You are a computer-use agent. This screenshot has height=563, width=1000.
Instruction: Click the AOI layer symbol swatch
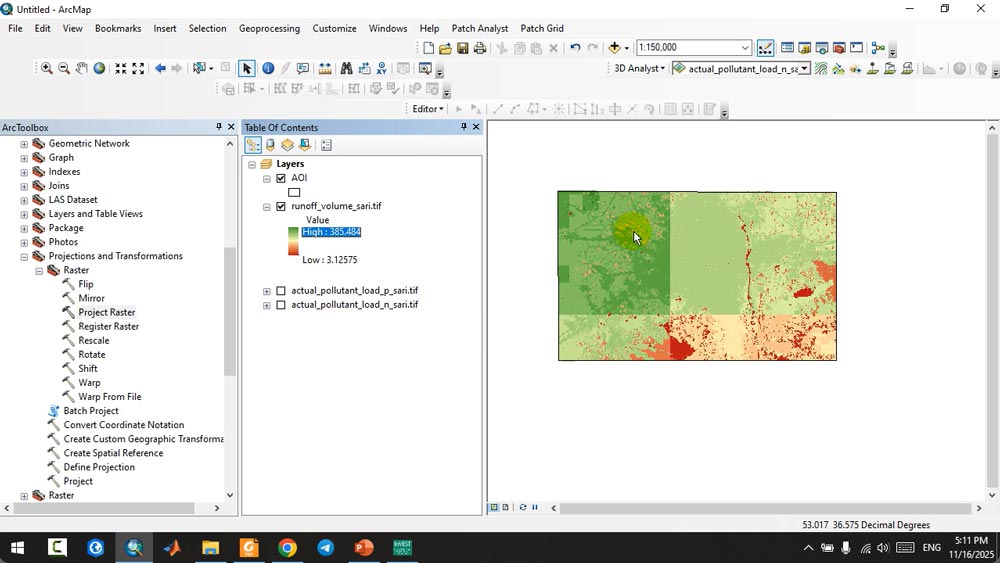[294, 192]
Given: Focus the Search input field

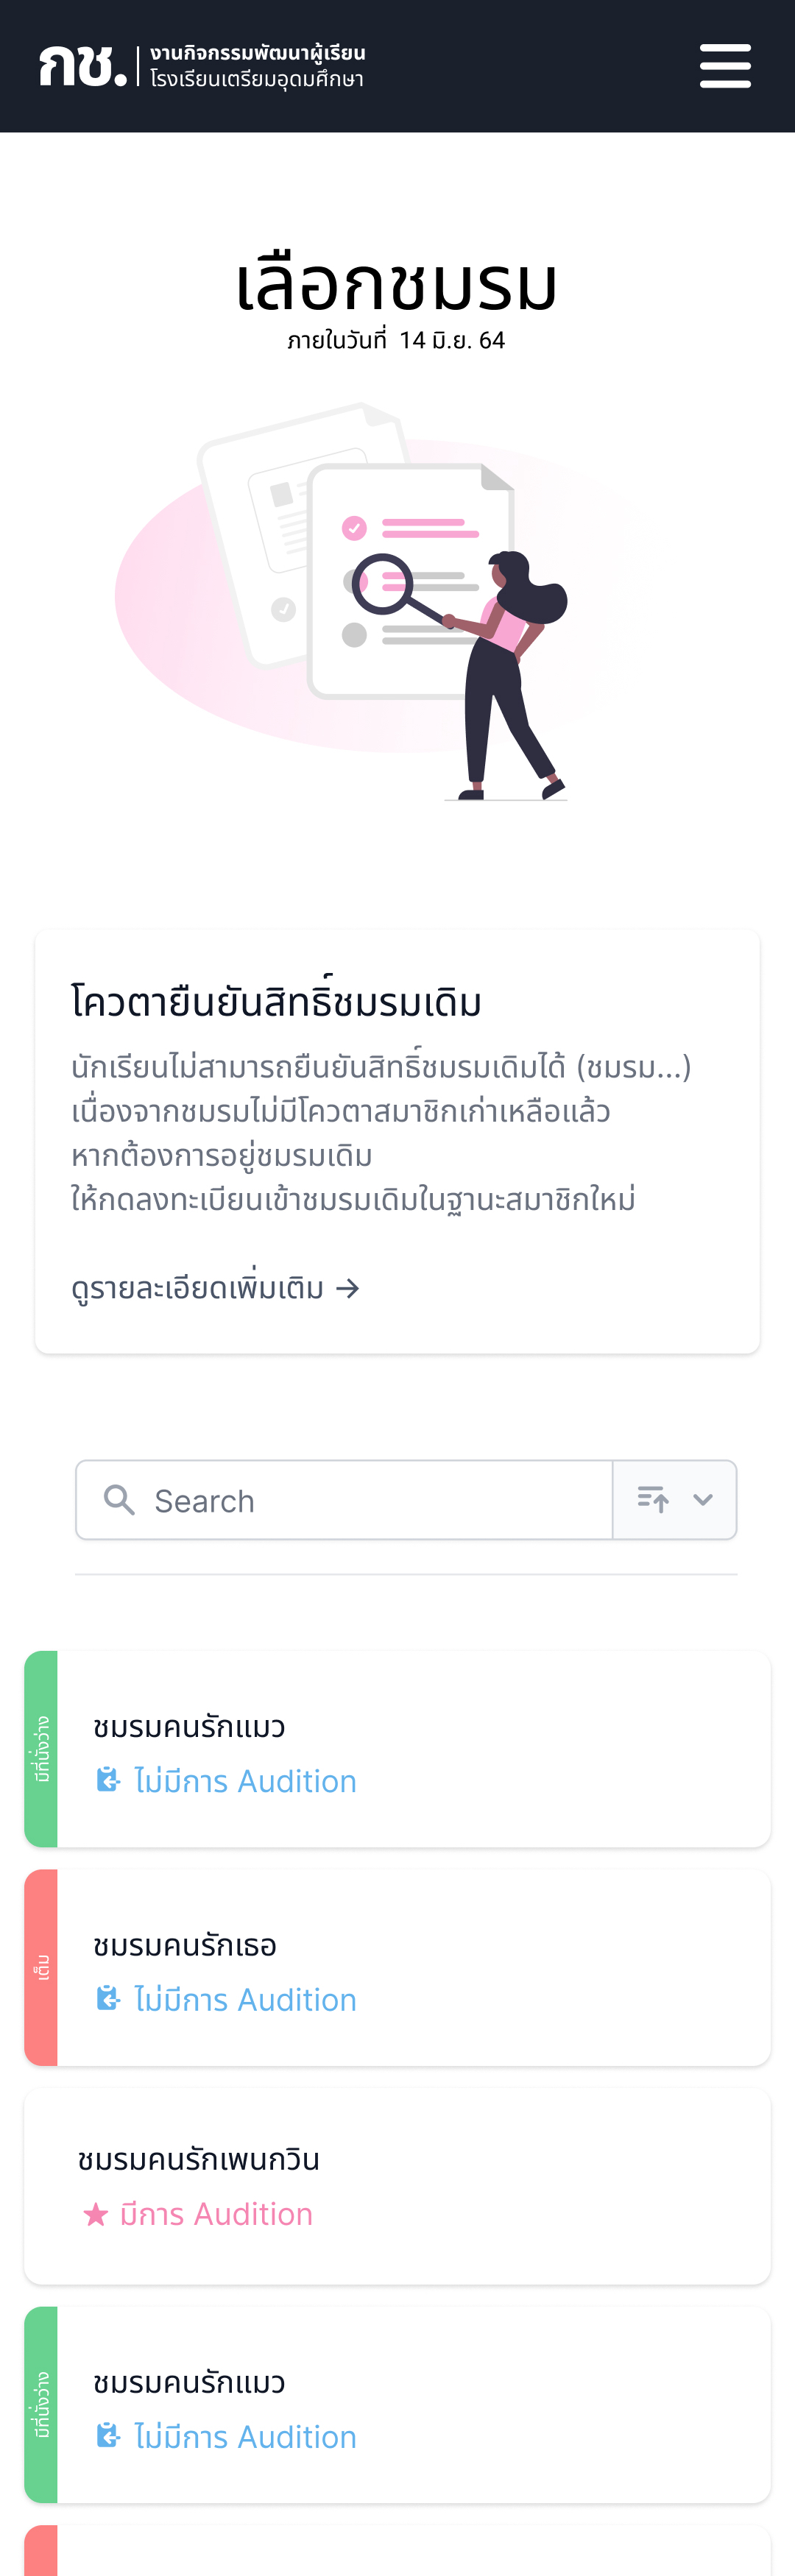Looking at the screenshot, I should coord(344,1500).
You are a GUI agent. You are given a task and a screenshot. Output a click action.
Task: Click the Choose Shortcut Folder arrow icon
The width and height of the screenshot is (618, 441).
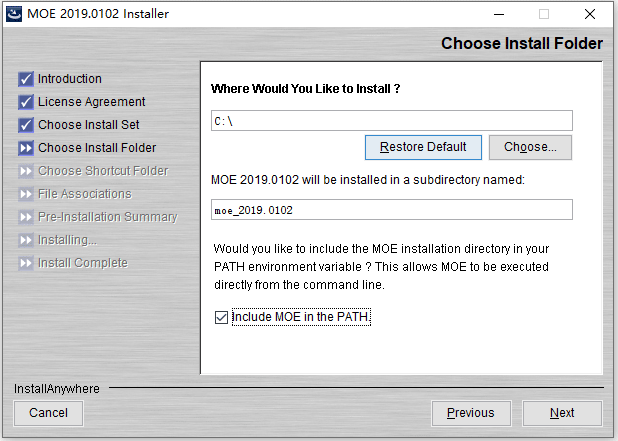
——
> **Aim of the task**
Recast the text of all the records above as a numbered list with one line per item, skipping blank lines and leaving out the pictures.

> **Result of the exercise**
1. You are a computer-use agent. This screenshot has height=563, width=1000.
2. Instruction: Click the AOI layer symbol swatch
3. [294, 192]
4. Given: Focus the Search input field
5. Looking at the screenshot, I should coord(344,1500).
6. You are a GUI agent. You are given a task and a screenshot. Output a click action.
7. Task: Click the Choose Shortcut Folder arrow icon
8. The width and height of the screenshot is (618, 441).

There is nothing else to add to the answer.